* Dataset extract *
* * *

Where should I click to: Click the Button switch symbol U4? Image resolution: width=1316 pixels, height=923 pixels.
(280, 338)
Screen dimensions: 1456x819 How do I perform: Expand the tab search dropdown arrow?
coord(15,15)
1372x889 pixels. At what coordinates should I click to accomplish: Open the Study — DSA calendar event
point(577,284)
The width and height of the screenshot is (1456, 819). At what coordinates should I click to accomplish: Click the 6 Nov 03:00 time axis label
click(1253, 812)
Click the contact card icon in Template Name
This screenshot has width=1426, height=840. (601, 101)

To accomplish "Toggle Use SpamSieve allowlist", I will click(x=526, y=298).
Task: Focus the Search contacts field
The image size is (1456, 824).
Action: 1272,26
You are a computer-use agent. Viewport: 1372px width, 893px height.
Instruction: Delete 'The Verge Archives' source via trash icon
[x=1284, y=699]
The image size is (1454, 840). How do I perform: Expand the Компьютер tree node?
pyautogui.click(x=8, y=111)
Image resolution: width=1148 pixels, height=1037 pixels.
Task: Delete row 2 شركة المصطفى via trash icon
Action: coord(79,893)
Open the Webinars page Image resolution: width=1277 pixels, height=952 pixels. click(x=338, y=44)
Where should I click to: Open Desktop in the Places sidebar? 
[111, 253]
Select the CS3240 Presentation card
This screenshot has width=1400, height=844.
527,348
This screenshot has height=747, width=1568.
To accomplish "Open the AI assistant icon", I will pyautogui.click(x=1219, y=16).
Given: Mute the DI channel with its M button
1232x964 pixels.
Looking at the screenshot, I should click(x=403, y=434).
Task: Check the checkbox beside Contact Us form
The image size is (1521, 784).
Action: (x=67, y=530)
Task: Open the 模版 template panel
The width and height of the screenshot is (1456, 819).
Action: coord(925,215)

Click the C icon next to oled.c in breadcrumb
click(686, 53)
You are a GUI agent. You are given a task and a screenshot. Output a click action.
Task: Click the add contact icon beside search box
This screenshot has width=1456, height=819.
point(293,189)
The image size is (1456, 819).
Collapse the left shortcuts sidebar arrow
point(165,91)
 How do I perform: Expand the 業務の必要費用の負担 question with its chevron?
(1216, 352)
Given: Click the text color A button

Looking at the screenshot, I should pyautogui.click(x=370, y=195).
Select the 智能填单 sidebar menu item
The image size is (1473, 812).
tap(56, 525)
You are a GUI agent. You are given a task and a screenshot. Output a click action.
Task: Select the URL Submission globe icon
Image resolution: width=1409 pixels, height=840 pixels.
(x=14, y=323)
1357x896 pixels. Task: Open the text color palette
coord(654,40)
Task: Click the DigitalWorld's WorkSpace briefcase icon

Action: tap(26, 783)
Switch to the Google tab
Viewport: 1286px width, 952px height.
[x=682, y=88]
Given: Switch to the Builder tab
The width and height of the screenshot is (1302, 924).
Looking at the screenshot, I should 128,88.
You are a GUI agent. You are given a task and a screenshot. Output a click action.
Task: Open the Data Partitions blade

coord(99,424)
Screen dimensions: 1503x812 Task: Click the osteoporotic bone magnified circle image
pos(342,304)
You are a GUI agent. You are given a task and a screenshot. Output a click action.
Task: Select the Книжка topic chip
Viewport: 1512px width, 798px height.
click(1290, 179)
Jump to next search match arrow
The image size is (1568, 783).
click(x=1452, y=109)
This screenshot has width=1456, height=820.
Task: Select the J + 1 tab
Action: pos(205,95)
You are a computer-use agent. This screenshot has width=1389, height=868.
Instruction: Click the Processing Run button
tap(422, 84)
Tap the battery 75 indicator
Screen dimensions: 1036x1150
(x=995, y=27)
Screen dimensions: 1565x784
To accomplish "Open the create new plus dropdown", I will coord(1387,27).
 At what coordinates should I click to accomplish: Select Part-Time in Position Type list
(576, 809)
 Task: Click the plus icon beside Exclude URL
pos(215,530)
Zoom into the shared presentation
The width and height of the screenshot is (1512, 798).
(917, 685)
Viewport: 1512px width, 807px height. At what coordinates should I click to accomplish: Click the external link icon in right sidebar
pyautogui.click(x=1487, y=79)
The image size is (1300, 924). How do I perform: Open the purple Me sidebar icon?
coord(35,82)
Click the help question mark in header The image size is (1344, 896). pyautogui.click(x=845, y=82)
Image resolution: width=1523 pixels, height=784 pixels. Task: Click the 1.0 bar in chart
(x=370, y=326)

* * *

* Instructions for the task *
An exact copy of every entry above is required.

* Solution for this task *
Where should I click to: Click the Button switch symbol U4? Image resolution: width=1316 pixels, height=923 pixels.
(280, 338)
Screen dimensions: 1456x819 How do I perform: Expand the tab search dropdown arrow?
coord(15,15)
1372x889 pixels. At what coordinates should I click to accomplish: Open the Study — DSA calendar event
point(577,284)
The width and height of the screenshot is (1456, 819). At what coordinates should I click to accomplish: Click the 6 Nov 03:00 time axis label
click(1253, 812)
Click the contact card icon in Template Name
This screenshot has width=1426, height=840. (601, 101)

To accomplish "Toggle Use SpamSieve allowlist", I will click(x=526, y=298).
Task: Focus the Search contacts field
The image size is (1456, 824).
Action: 1272,26
You are a computer-use agent. Viewport: 1372px width, 893px height.
Instruction: Delete 'The Verge Archives' source via trash icon
[x=1284, y=699]
The image size is (1454, 840). How do I perform: Expand the Компьютер tree node?
pyautogui.click(x=8, y=111)
Image resolution: width=1148 pixels, height=1037 pixels.
Task: Delete row 2 شركة المصطفى via trash icon
Action: coord(79,893)
Open the Webinars page Image resolution: width=1277 pixels, height=952 pixels. click(x=338, y=44)
Where should I click to: Open Desktop in the Places sidebar? 
[111, 253]
Select the CS3240 Presentation card
This screenshot has width=1400, height=844.
527,348
This screenshot has height=747, width=1568.
To accomplish "Open the AI assistant icon", I will pyautogui.click(x=1219, y=16).
Given: Mute the DI channel with its M button
1232x964 pixels.
Looking at the screenshot, I should click(x=403, y=434).
Task: Check the checkbox beside Contact Us form
The image size is (1521, 784).
Action: (x=67, y=530)
Task: Open the 模版 template panel
The width and height of the screenshot is (1456, 819).
Action: coord(925,215)

Click the C icon next to oled.c in breadcrumb
click(686, 53)
You are a GUI agent. You are given a task and a screenshot. Output a click action.
Task: Click the add contact icon beside search box
This screenshot has width=1456, height=819.
point(293,189)
The image size is (1456, 819).
Collapse the left shortcuts sidebar arrow
point(165,91)
 How do I perform: Expand the 業務の必要費用の負担 question with its chevron?
(1216, 352)
Given: Click the text color A button

Looking at the screenshot, I should pyautogui.click(x=370, y=195).
Select the 智能填单 sidebar menu item
The image size is (1473, 812).
tap(56, 525)
You are a GUI agent. You are given a task and a screenshot. Output a click action.
Task: Select the URL Submission globe icon
Image resolution: width=1409 pixels, height=840 pixels.
(x=14, y=323)
1357x896 pixels. Task: Open the text color palette
coord(654,40)
Task: Click the DigitalWorld's WorkSpace briefcase icon

Action: tap(26, 783)
Switch to the Google tab
Viewport: 1286px width, 952px height.
[x=682, y=88]
Given: Switch to the Builder tab
The width and height of the screenshot is (1302, 924).
Looking at the screenshot, I should 128,88.
You are a GUI agent. You are given a task and a screenshot. Output a click action.
Task: Open the Data Partitions blade

coord(99,424)
Screen dimensions: 1503x812 Task: Click the osteoporotic bone magnified circle image
pos(342,304)
You are a GUI agent. You are given a task and a screenshot. Output a click action.
Task: Select the Книжка topic chip
Viewport: 1512px width, 798px height.
click(1290, 179)
Jump to next search match arrow
The image size is (1568, 783).
click(x=1452, y=109)
This screenshot has width=1456, height=820.
Task: Select the J + 1 tab
Action: pos(205,95)
You are a computer-use agent. This screenshot has width=1389, height=868.
Instruction: Click the Processing Run button
tap(422, 84)
Tap the battery 75 indicator
Screen dimensions: 1036x1150
(x=995, y=27)
Screen dimensions: 1565x784
To accomplish "Open the create new plus dropdown", I will coord(1387,27).
 At what coordinates should I click to accomplish: Select Part-Time in Position Type list
(576, 809)
 Task: Click the plus icon beside Exclude URL
pos(215,530)
Zoom into the shared presentation
The width and height of the screenshot is (1512, 798).
(917, 685)
Viewport: 1512px width, 807px height. At what coordinates should I click to accomplish: Click the external link icon in right sidebar
pyautogui.click(x=1487, y=79)
The image size is (1300, 924). How do I perform: Open the purple Me sidebar icon?
coord(35,82)
Click the help question mark in header The image size is (1344, 896). pyautogui.click(x=845, y=82)
Image resolution: width=1523 pixels, height=784 pixels. Task: Click the 1.0 bar in chart
(x=370, y=326)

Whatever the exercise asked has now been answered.